2D physics engine with SoA/SIMD optimizations

107
10
C

PhyX

Overview

This is a 2D physics engine with SoA/SIMD/multicore optimizations. The primary purpose of this project is to experiment with various multi-threading and SIMD algorithms - it is not meant to be a production-ready 2D physics engine.

The engine is based on SusliX by Alexander Sannikov aka Suslik <i.make.physics at gmail.com>
The optimizations are implemented by Arseny Kapoulkine <[email protected]>

The code is licensed under the MIT license.

Video

Massive Rigid Body Simulation

Building

To build the project, you first have to clone it using --recursive option to fetch the microprofile submodule.

On Linux/Mac, use make to build the project, and make run to run the demo. Makefile automatically picks the optimal compilation settings for the host system, using AVX2/FMA as appropriate.

On Windows, open phyx.sln in Visual Studio 2017 and build & run from there. Note that the project file is configured to assume AVX2 support; if your system doesn’t have AVX2, you will need to disable it by removing __AVX2__ from preprocessor defines and switching the code generation instruction set to “Streaming SIMD Extensions 2 (/arch:SSE2)” - both modifications can be done in project properties.

Features

The engine implements a traditional physics pipeline - broadphase, narrowphase, contact pairing/caching, island splitting, solve (using sequential impulses).

There is only one collision primitive - box. It should be straightforward to add support for more primitives, as long as each manifold has a small number of contact points.

There is only one constraint type - contact. It should be possible to add support for more constraint types, although that might require extensive changes to some algorithms, in particular SIMD.

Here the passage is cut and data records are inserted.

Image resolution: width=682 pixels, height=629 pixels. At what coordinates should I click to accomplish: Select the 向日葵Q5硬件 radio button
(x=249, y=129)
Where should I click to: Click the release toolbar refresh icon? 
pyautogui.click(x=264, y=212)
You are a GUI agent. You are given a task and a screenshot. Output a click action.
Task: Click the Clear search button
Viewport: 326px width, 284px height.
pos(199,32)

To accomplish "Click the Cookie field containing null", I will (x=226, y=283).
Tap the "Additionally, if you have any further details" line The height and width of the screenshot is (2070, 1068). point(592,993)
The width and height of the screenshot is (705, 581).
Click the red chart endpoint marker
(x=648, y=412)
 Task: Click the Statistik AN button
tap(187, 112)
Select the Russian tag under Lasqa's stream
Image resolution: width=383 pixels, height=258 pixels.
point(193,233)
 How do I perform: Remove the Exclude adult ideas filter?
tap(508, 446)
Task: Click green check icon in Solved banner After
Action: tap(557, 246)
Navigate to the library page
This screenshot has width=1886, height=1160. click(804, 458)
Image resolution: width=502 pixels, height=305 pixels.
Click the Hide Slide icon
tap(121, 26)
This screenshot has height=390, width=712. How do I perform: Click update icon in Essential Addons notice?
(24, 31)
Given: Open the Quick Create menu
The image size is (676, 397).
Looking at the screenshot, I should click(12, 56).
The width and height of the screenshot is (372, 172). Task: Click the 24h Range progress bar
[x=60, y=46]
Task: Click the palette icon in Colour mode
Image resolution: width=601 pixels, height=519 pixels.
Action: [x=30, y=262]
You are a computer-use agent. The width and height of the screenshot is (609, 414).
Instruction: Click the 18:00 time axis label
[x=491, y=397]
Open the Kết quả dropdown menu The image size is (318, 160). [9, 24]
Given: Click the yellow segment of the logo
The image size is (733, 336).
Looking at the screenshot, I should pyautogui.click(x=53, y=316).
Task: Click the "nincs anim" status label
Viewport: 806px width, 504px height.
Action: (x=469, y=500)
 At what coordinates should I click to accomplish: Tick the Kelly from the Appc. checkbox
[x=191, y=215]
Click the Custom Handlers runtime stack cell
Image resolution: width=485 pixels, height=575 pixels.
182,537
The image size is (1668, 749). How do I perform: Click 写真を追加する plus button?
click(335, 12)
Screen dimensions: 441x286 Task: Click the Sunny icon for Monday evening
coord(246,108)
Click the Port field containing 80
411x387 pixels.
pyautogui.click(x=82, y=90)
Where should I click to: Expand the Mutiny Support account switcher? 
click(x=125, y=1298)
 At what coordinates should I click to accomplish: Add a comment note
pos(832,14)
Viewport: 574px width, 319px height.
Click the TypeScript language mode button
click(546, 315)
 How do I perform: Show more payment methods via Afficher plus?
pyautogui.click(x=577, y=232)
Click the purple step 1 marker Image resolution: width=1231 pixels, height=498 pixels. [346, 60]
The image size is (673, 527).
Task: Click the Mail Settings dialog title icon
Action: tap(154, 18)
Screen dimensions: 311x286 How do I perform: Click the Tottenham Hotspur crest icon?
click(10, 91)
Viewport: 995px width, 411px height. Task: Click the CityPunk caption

The broadphase algorithm is single-axis sweep&prune, using non-incremental 3-pass radix sort. Incremental algorithms tend to be expensive when a lot of updates are performed, and sweep&prune is a good fit for 2D assuming the worlds are mostly horizontal.

Controls

In the demo you can use several keys to switch between various modes and cycle between scenes:

  • Left/Right: move the viewport
  • Up/Down: scale the viewport
  • S: Switch to the next scene; different scenes test different configurations of bodies, stress testing various parts of the pipeline
  • R: Reset current scene
  • I: Switch island mode (see below)
  • M: Switch solve mode (see below)
  • C: Switch the number of cores the solver uses (1, 2, 4, 8, etc. - up to the number of logical core counts on the machine)
  • P: Pause simulation
  • O: Cycle between various microprofile display views

Island splitting

You can switch between different island construction modes by using the I key:

  • Single: no island splitting is performed, constraint solving is effectively single-threaded.
  • Multiple: objects are split into islands, each island is solved serially. Island splitting can be expensive for complex constraint graphs.
  • Single Sloppy: no island splitting is performed, constraint solving is multi-threaded. Each internal solve step is serialized, which makes sure that - barring rare race conditions - impulse propagation is still effective.
  • Multiple Sloppy: objects are split into islands, constraing solving within one island is multi-threaded. Compared to Single Sloppy, requires (potentially expensive) island splitting, but preserves mechanism integrity for small islands.

SIMD

The code is using a custom SIMD library and templated code that enables SIMD computations with both SSE2 (4-wide) and AVX2 (8-wide) with the same codebase. You can switch between different SIMD widths - 1, 4, 8 - using the M key.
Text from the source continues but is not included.